[Try it] Whenever a line in the data below includes the string "computer", copy it out.

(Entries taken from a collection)
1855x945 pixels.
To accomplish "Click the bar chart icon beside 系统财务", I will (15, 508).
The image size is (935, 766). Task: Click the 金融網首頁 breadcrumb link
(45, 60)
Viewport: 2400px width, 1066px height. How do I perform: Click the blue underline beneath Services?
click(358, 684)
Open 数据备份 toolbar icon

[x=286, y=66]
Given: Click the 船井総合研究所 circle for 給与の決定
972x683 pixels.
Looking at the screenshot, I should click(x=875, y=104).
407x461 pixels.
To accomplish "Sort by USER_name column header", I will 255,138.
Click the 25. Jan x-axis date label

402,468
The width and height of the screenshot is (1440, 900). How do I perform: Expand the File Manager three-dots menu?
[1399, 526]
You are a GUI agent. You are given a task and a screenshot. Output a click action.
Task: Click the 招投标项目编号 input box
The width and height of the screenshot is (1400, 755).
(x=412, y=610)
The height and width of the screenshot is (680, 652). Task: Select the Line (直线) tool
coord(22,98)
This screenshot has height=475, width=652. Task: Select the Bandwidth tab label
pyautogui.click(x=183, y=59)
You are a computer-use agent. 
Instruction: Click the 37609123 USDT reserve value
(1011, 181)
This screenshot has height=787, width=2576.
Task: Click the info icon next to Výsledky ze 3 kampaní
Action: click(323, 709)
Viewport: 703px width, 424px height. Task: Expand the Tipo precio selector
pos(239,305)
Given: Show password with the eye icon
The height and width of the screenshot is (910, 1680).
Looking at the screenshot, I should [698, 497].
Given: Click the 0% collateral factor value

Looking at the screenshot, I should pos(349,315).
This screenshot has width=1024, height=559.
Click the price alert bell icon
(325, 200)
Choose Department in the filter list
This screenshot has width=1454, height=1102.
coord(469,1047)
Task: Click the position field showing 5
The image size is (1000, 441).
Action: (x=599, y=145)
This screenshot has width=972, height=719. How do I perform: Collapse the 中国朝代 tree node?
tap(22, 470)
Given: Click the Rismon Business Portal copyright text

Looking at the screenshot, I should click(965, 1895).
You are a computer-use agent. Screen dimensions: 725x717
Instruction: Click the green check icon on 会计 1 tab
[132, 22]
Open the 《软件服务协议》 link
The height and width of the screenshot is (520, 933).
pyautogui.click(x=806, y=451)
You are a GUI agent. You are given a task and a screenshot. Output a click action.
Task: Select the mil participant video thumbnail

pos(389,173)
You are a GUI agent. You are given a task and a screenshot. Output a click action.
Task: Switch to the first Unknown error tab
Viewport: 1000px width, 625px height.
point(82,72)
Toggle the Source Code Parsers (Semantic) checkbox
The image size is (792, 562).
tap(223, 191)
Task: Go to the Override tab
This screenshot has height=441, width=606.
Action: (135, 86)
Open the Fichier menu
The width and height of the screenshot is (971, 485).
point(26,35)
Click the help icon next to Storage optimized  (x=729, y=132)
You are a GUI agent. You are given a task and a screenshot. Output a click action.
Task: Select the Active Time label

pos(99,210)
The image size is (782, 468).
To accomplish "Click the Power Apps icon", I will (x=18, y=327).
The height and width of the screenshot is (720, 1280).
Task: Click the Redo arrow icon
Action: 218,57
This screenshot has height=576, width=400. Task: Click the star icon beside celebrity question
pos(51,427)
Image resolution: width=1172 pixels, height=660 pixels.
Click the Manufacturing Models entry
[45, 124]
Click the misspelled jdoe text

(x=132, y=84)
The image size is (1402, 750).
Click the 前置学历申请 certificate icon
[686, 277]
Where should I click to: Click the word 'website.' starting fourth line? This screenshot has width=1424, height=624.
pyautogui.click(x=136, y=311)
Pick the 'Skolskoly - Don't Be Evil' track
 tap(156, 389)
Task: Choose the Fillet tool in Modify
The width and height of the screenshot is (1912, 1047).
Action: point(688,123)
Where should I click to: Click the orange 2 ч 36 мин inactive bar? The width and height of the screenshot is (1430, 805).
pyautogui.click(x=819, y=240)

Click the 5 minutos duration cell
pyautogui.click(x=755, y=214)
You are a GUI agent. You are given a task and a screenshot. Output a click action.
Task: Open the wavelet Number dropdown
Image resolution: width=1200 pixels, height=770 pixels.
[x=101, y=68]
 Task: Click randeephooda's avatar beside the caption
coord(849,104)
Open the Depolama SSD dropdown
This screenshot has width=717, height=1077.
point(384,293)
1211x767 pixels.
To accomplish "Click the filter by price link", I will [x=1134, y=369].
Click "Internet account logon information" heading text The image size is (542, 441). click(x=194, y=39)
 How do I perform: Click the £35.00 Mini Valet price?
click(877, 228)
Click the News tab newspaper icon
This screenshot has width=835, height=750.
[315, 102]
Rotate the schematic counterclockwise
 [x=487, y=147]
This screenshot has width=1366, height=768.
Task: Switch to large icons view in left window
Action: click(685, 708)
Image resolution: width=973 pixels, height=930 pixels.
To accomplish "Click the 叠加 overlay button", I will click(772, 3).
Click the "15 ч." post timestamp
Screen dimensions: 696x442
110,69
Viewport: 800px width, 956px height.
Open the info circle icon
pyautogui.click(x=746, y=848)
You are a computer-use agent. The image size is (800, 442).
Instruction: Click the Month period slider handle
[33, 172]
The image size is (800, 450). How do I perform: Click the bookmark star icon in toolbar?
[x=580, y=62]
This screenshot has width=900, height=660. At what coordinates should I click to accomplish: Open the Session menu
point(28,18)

[Solution to this task]
You are a computer-use agent. 
You are a computer-use agent. Screen dimensions: 725x717
You are a computer-use agent. The image size is (800, 442).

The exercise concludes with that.